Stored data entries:
═══
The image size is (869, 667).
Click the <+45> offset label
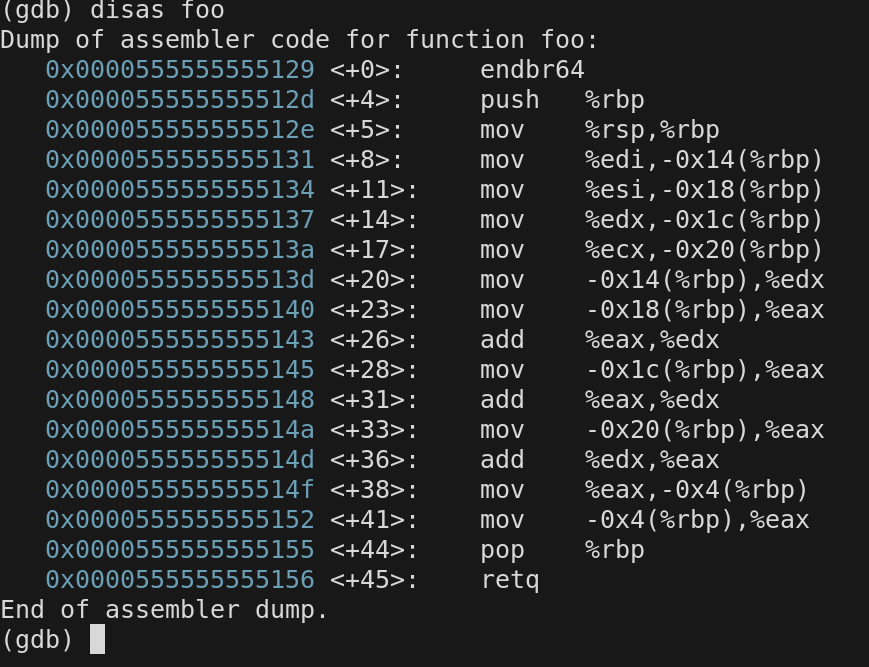tap(374, 580)
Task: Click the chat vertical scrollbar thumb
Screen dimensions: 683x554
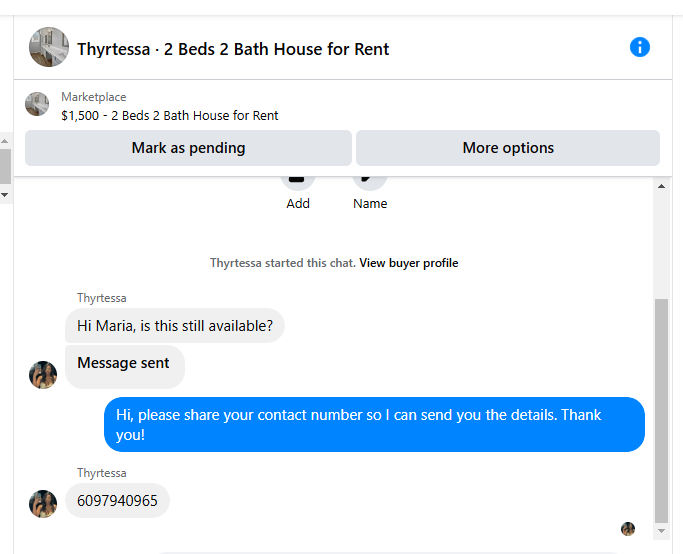Action: (661, 410)
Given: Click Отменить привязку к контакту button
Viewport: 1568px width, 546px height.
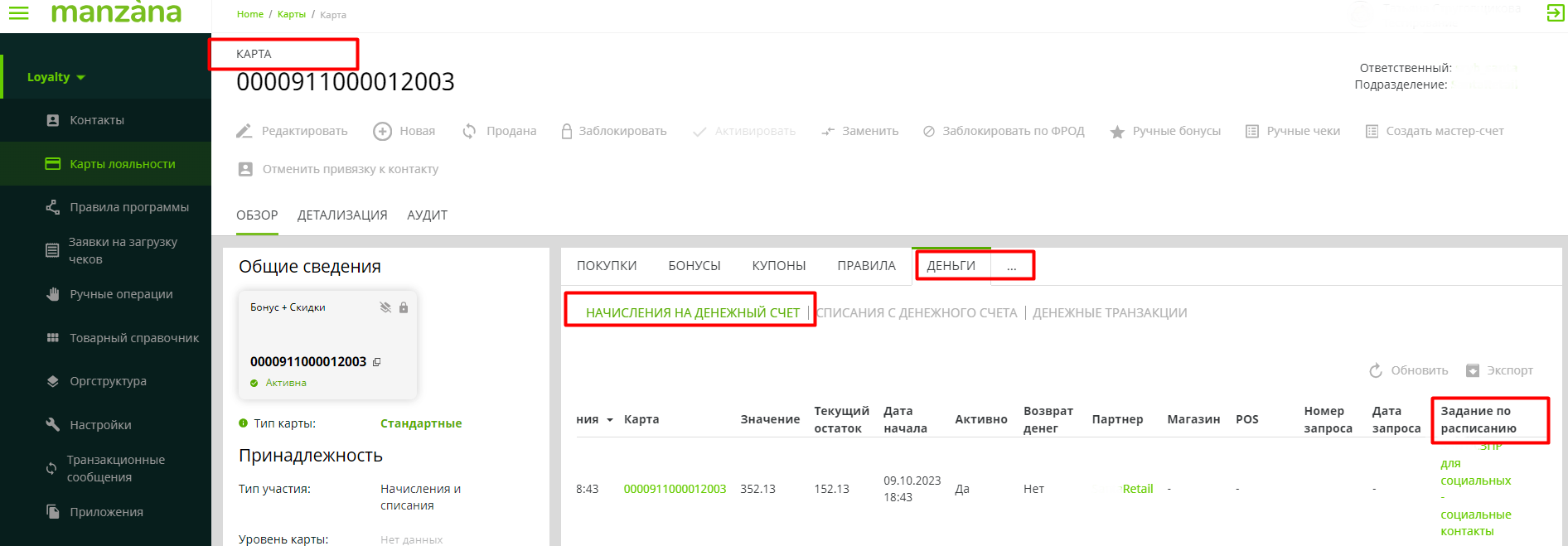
═══
■ **WORK ORDER**
The records above should be returned exactly; no image belongs in the copy.

■ **YOUR RESPONSE**
The image size is (869, 667).
Click the <+45> offset label
tap(374, 580)
Task: Click the chat vertical scrollbar thumb
Screen dimensions: 683x554
Action: (661, 410)
Given: Click Отменить привязку к контакту button
Viewport: 1568px width, 546px height.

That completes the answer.